I truly enjoyed reading your posting on "8 Ways to Incorporate Empathy into Your Teaching" for one main reason. This post shows how to get involved with your students and show them that you care about them. I particularly liked your section on getting the parents involved by calling early. By doing this, you can quickly determine which parents will truly be involved with their child's education. I also believe that you should call often. Not to report behavioral or academic issues only, but just to give praise for the students to the parents. The students will appreciate it and you will have a better rapport with the students because of it. Very good post!

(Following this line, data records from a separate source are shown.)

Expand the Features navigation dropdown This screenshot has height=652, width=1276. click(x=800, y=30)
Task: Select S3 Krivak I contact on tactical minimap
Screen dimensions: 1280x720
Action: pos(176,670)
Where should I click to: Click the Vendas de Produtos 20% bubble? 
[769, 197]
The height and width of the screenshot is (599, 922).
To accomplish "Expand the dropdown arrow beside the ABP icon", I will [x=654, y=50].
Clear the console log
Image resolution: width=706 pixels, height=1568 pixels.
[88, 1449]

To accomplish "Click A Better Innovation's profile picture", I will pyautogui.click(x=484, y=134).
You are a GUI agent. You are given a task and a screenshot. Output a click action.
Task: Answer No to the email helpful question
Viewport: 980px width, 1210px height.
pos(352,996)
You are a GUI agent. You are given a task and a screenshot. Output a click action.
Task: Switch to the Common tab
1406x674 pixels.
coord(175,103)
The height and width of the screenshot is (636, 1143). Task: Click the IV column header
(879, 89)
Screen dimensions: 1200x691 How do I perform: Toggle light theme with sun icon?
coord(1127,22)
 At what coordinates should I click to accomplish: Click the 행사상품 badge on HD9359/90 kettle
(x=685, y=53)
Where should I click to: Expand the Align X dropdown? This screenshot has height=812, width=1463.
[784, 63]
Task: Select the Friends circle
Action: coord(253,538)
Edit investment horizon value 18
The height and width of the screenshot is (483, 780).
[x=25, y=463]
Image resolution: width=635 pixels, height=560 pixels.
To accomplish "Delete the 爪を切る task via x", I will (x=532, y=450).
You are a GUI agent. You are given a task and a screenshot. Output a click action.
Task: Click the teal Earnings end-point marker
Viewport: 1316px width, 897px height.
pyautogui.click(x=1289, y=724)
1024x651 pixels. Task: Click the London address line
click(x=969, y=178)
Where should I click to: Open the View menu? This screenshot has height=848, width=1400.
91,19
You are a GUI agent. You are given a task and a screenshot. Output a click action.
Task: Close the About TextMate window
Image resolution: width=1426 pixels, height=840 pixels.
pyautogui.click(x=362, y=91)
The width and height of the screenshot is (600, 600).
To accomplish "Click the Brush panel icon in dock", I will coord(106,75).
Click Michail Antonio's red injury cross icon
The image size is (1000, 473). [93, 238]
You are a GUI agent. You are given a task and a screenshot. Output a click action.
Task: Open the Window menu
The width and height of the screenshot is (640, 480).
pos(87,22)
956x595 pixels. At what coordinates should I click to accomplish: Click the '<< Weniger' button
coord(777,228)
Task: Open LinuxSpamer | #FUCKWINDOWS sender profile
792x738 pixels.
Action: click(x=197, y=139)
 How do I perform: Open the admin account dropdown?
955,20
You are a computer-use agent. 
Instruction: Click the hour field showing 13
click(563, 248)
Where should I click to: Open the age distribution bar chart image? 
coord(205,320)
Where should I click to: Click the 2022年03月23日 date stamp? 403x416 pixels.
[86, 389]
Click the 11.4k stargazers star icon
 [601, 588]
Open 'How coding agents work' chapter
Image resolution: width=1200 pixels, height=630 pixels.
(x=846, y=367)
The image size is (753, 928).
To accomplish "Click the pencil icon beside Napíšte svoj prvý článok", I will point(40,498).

I will be summarizing my comments of your blog on March 4, 2014 at, my blog. You may also visit the EDM 510 Class Blog at for more insight into what we are doing.

Dave Sladkey said...

Thanks for your comment. I wish I could say that I call home early for all my students. I don't. Right now, I'm just doing it for my lower level classes. I do think it sets the tone for an excellent triangle relationship (parent, student, teacher). I look forward to hearing more about your class and your journey. Blessings to you,

Ramsey Willis said...

Thanks for your comment Dave. I know calling home early to all of your students can be difficult but it seems like you are on the right track. I am also glad that you see the value in a triangle relationship. It makes teaching students much easier when all parties involved know what to expect from one another. Looking forward to see what you will say next.

Have a blessed week!

Ramsey Willis

Holly Shaw said...

My name is Holly Shaw and I am an EDM 310 student at the University of South Alabama. Throughout my day I always catch myself saying "Does this teacher think his class is the only one that matters?”. Unfortunately I do believe there are some teachers who genuinely believe their class is most important. I hope to never be a teacher who is like this. I love the concept of student shadowing you have presented here. If more teachers would take the time like you did, I believe it would benefit students all over tremendously. I also like the idea of getting direct feedback from my students. I know as human beings we are NOT perfect and any feedback would be extremely helpful. Overall this post has given me so many great ideas for when I have a classroom and has me so excited. Thank you for sharing your thoughts and experiences! I will be sure to keep them in mind.